= Dan Petro =

Haitian Vodou deified houngan

Dan Petro ( Jean Petro, Dompèdre, and Dompète) is a violent lwa (spirit) of Haitian Vodou, the deification of the legendary founder of the Petwo rite, the houngan (priest) Dom Pedro. He was described as a Mulatto Dominican maroon in contemporary colonial writing, but recognized in modern historiography as Kongolese. An anti-slavery agitator, Dom Pedro was ultimately executed by the French colonial authorities; his name became a moniker for similar houngan dissidents in the early years of the Haitian Revolution, and he became deified as Dan Petro, Kriminel, and Ti Jean.

== Etymology ==
"Dom Pedro" was a contemporary, Christianized name among the Kongo people in the 18th century, with the given name Peter reflecting the prevalence of the Catholic Church in Kongo, and the honorific Dom (emulating the colonial Portuguese Angolans) denoting social rank. The name was first translated to Spanish (i.e. Don Pedro), then later creolized as Dan Petro or Jean Petro. The name was further embellished from there to Jean Phillipe Pedro.

== Life and legend ==
The provenance of Dom Pedro is disputed. The first written description of Dom Pedro was by French lawyer Médéric Louis Élie Moreau de Saint-Méry, who described Dom Pedro as a freedman in Saint-Domingue, further as a Spaniard and Afro-Caribbean (suggesting he was Mulatto Haitian). Historians including Serge Larose and Michel Laguerre write that Dom Pedro was likely a mulatto maroon escaping west from the Spanish Captaincy General of Santo Domingo. However, historians like David Geggus and Crystal Eddins identify Dom Pedro as being Kongolese instead, based on his name's etymology and the provenance of the eponymous Petwo rite. Haitian ethnologist Jean Price-Mars further hypothesized that Dom Pedro was a member of the "Lemba", a Kongolese religious ngoma society that was formed in response to the Atlantic slave trade: Price-Mars links slave sabotage and insurrection to the Lemba's anti-slavery ethos.

Dom Pedro was based in Léogâne in the 1760s. Moreau de Saint-Méry described Dom Pedro in Petit-Goave in 1768 to be spreading a ritual dance called the "Dance of Dom Petro" (Danse à Don Pèdre), described as more intense compared to the contemporary, ophiolatric "Voudoux" ritual. Participants would drink rum with gunpowder, sometimes to lethal effect; the combination evoked Atlantic slave trade barters in the Kongo, where rum and gunpowder were key European trade goods traded for slaves.

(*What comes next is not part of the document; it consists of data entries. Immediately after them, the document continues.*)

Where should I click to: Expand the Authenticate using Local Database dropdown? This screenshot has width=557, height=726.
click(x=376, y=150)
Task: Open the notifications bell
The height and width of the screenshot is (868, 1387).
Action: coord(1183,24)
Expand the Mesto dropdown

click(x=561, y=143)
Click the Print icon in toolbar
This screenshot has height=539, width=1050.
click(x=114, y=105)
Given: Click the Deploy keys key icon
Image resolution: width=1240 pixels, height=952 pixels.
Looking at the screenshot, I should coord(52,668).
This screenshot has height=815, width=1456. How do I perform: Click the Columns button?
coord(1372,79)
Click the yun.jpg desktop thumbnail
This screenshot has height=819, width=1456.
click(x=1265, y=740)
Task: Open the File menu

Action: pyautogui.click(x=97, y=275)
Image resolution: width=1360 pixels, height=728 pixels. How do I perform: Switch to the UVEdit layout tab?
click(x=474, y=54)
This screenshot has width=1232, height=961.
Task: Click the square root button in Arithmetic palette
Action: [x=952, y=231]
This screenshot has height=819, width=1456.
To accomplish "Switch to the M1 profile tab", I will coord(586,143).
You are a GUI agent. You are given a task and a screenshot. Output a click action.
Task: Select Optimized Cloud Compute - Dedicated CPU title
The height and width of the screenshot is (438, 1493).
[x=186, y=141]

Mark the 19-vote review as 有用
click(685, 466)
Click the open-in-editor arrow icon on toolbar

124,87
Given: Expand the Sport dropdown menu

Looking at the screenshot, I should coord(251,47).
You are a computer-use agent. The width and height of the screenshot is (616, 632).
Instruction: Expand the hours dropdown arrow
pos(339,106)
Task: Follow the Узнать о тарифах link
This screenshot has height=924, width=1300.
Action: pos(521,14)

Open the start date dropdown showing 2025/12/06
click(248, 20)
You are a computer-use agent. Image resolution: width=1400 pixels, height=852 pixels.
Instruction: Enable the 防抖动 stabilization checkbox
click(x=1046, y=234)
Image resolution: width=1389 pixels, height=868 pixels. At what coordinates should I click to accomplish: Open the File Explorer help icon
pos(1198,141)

The Maréchaussée of Saint-Domingue banned the Dance of Dom Petro on grounds of agitation. Dom Pedro was said to have driven slave uprisings with reprisal whippings of slave-drivers, agitating for emancipation; he was ultimately captured and executed by colonial authorities.

Dom Pedro's historicity within popular folklore is disputed. David Geggus notes how many of Dom Pedro's folkloric traits mirror those of another legendary houngan, Jérôme Poteau: both were said to mix gunpowder with rum, and Dom Pedro has been identified with the same chalkstone talismans and fighting sticks that Poteau was.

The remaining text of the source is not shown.